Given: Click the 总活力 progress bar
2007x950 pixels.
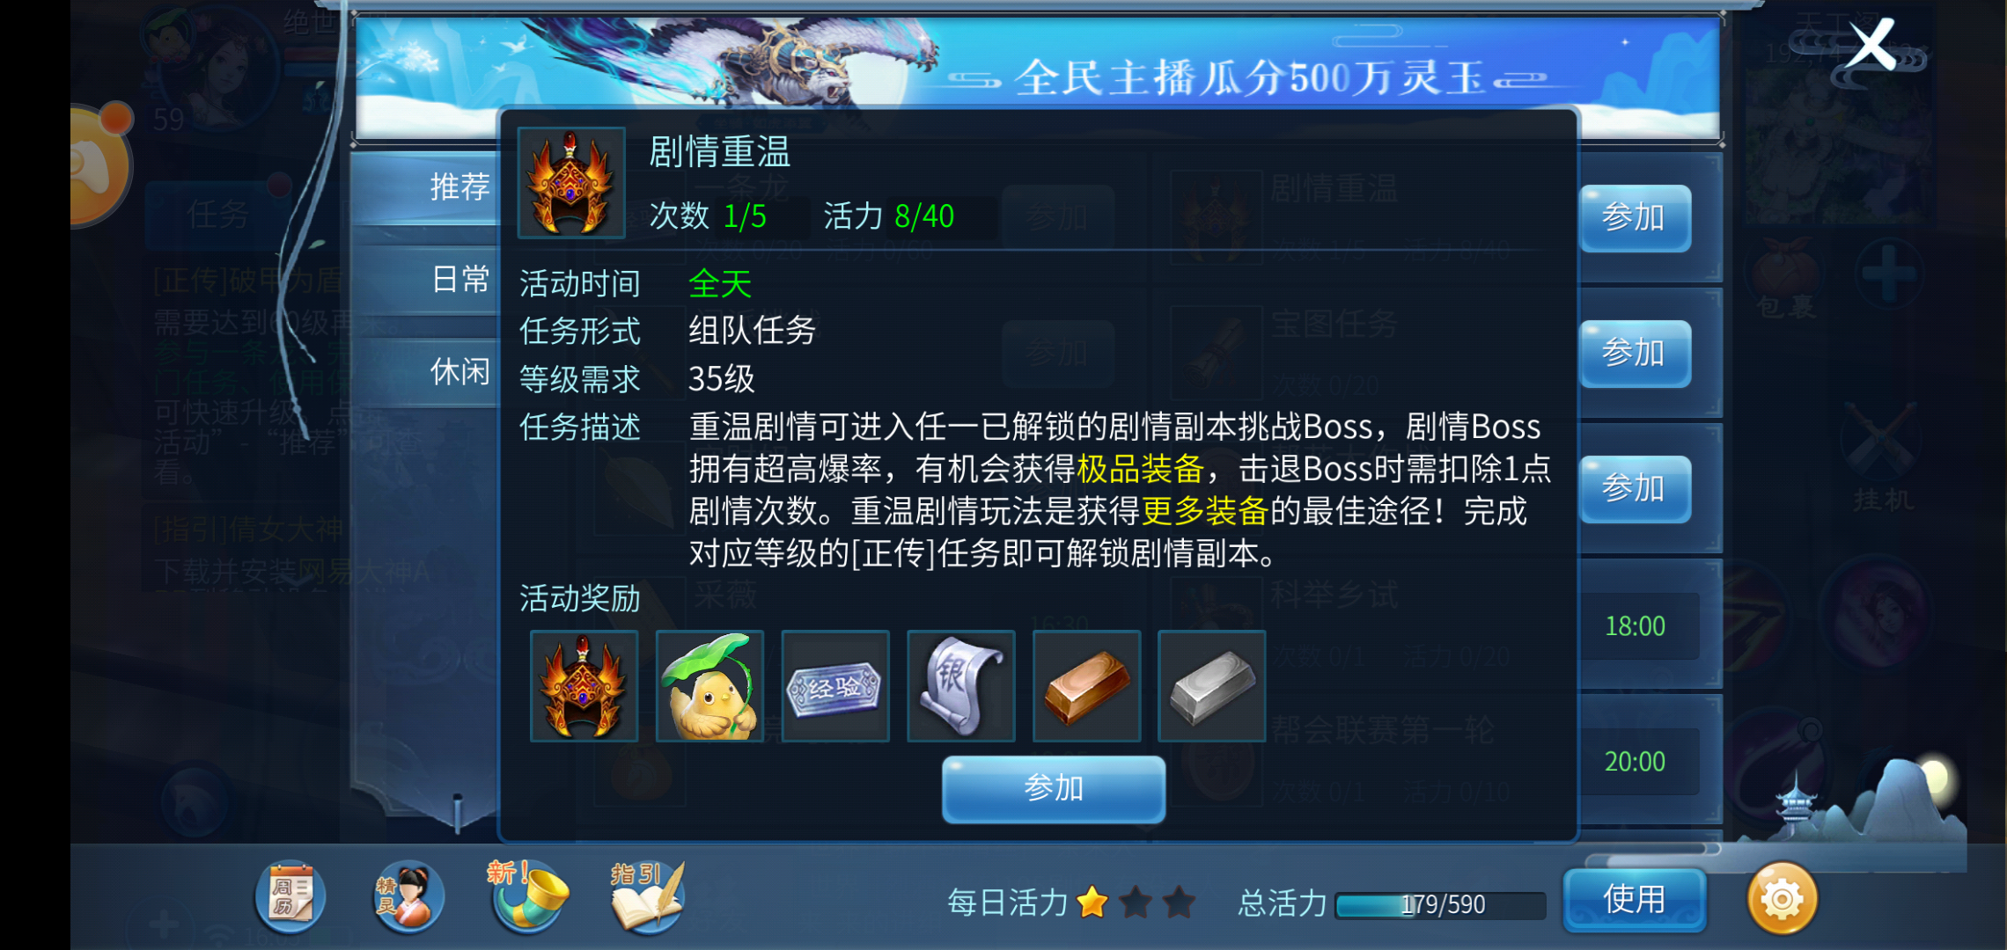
--
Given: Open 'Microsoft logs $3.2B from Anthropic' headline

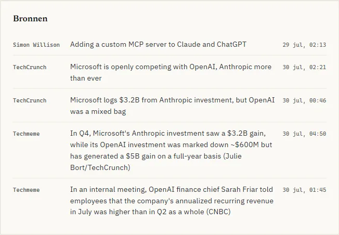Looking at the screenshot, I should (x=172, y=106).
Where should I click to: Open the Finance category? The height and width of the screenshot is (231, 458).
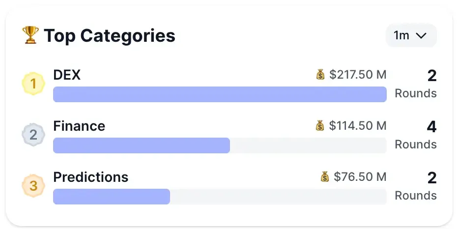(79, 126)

# Work to be completed:
Among the entries above, find the line with "Given: Click the 总活力 progress bar" and the line with "2007x950 pixels."; give again exactly these two lines and all lines between them.

# Output:
Given: Click the 总活力 progress bar
2007x950 pixels.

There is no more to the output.